Aan het begin van mijn studie kon iedereen een laptop aanschaffen via de universiteit met maar liefst 50% korting. De enige voorwaarde was dat je drie jaar lang aan de universiteit verbonden bleef. Zoals je zou verwachten grepen bijna alle studenten deze aanbieding met beide handen aan!
De “ophaaldag” kwam, waarbij men niet alleen de laptop moest oppikken, maar ook hun boeken, (studenten)pasjes, etc. Er stond een gigantische rij. De universiteit had slechts een handjevol mensen ingehuurd om alles in goede banen te leiden. Om het nog erger te maken waren dit gewoon studenten die niet veel ouder (of meer ervaren) waren dan wij. Al van ver zag je hen zweten en hoorde je de zuchten en kreunen.
Natuurlijk mocht je niet zomaar binnenwandelen en een laptop meenemen. (Hoewel dat in deze chaos waarschijnlijk niet eens was opgevallen.) Je had identificatie nodig: een paspoort/identiteitskaart, studentenpas, en ondertekend contract.
Iedereen voor mij was dit vergeten. Ze liepen naar de balie, zeiden “ik heb een laptop nodig!”, en waren verbaasd toen die zielige studentmedewerker vroeg “identificatie?” Vervolgens moesten ze hun tas openritsen, in hun portemonnee kijken, door hun collegeblokken rommelen, en zo de nodige materialen bij elkaar sparen. Dit kostte soms wel 5-10 minuten per persoon. Geen wonder dat de medewerkers er constant over klaagden.
Toen besloot ik iets aardigs te doen. Ik pakte alvast mijn spullen uit de tas en hield ze in mijn handen. Ik hield mijn pasjes met de juiste kant naar boven, het contract met het belangrijke deel zichtbaar. Toen ik aan de beurt was hoefde ik alleen mijn handen te laten zien en na tien seconden was het gepiept. Wat zei de medewerker? “God zij dank, eindelijk iemand die meewerkt.” Nou, als ik met zo’n kleine handeling iemand God kan laten bedanken, dan is dat het wel waard :p Ik zag zijn gezicht weer even opleven en zijn houding verbeteren. Hij was ook aardiger tegen mij dan tegen alle slachtoffers voor mij (ook al sprak ik hem zo kort).

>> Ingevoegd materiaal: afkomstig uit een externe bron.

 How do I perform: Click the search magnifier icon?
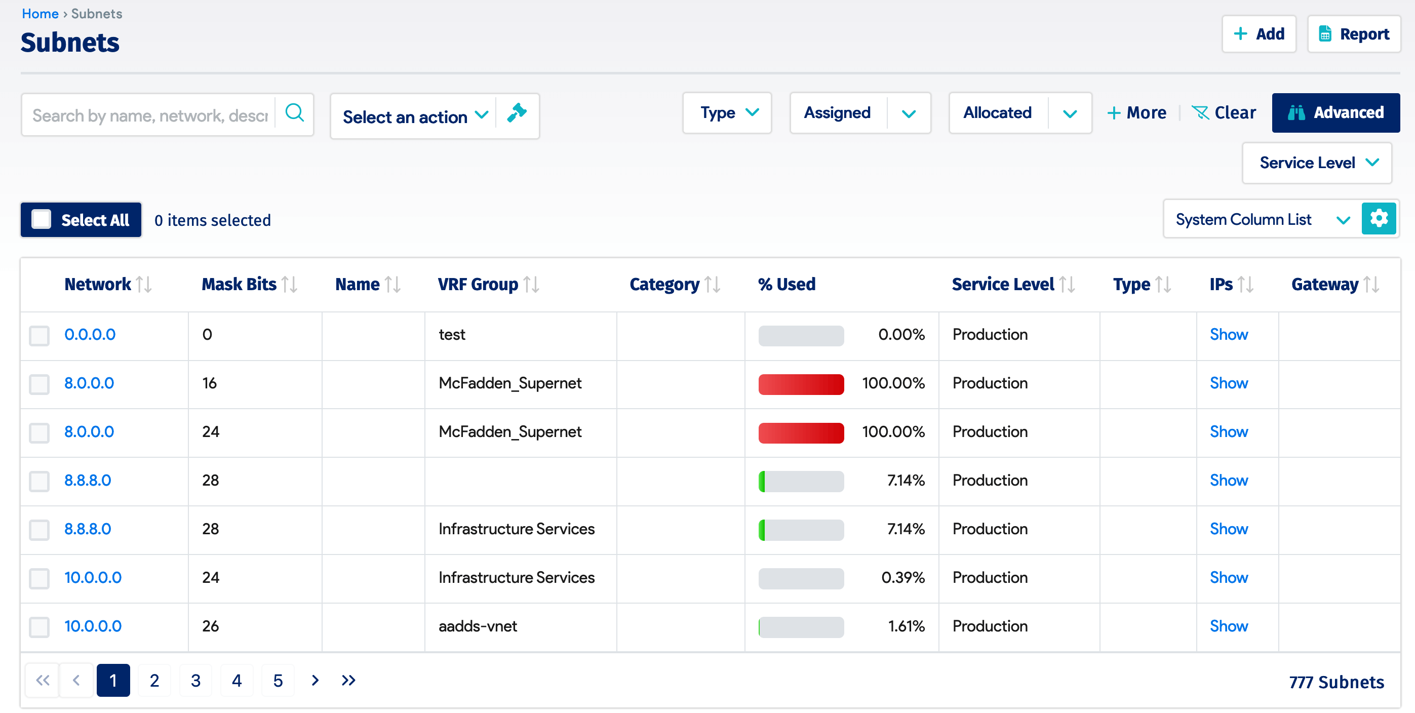tap(294, 113)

Het zijn die kleine dingetjes die het verschil maken.
Voor de compleetheid nog een tweede anekdote. Eentje waarvan ik veel heb geleerd, maar me ook zeer schuldig over voel.
Een vriend van mij had een aantal honden. Deze honden werden heel goed verzorgd, kregen regelmatig nestjes, en haalden zelfs prijzen in competities. Op een avond liepen twee van de honden ineens weg. Dat was nog nooit gebeurd en hij was dan ook in alle staten. Eén van de honden werd vrij snel weer gevonden, maar de andere hond, een van de oudsten, kwam nergens opdagen.
Een paar uur later bleek deze hond te zijn aangereden en ter plekke overleden.
Al mijn vrienden zeiden heel snel “sterkte!”, “gecondoleerd!”, en nog meer mooie woorden (en emoticons) in de gezamenlijke chatgroep. Mijn eerste gevoel was: “daar heeft hij toch geen reet aan?” Ik ben van de daden, niet van de woorden. Maar ik wist niet wat ik wél moest doen. Een van mijn beste vrienden was ontroostbaar en ik raakte eigenlijk vooral in paniek.
Ik vroeg snel aan iemand anders—die niks van deze persoon of situatie wist—wat diegene in zo’n soortgelijke situatie zou doen. Het antwoord: “vraag of je iets voor hem kan doen, wees nuttig, bied jezelf aan”
Dus dat heb ik gevraagd. Een halfuurtje later kreeg ik een bericht dat ik een geweldige vriend was. Dat hij het stom vond dat de rest snel “sterkte!” zei en weer wegliep, terwijl hij juist behoefte had aan iemand die hielp of ondersteunde. Ik denk dat dit het meest emotionele bericht was dat ik ooit van hem (of misschien zelfs iemand in het algemeen) heb gekregen.
Het zijn die kleine dingetjes die het verschil maken, zelfs als het niet je eigen idee was.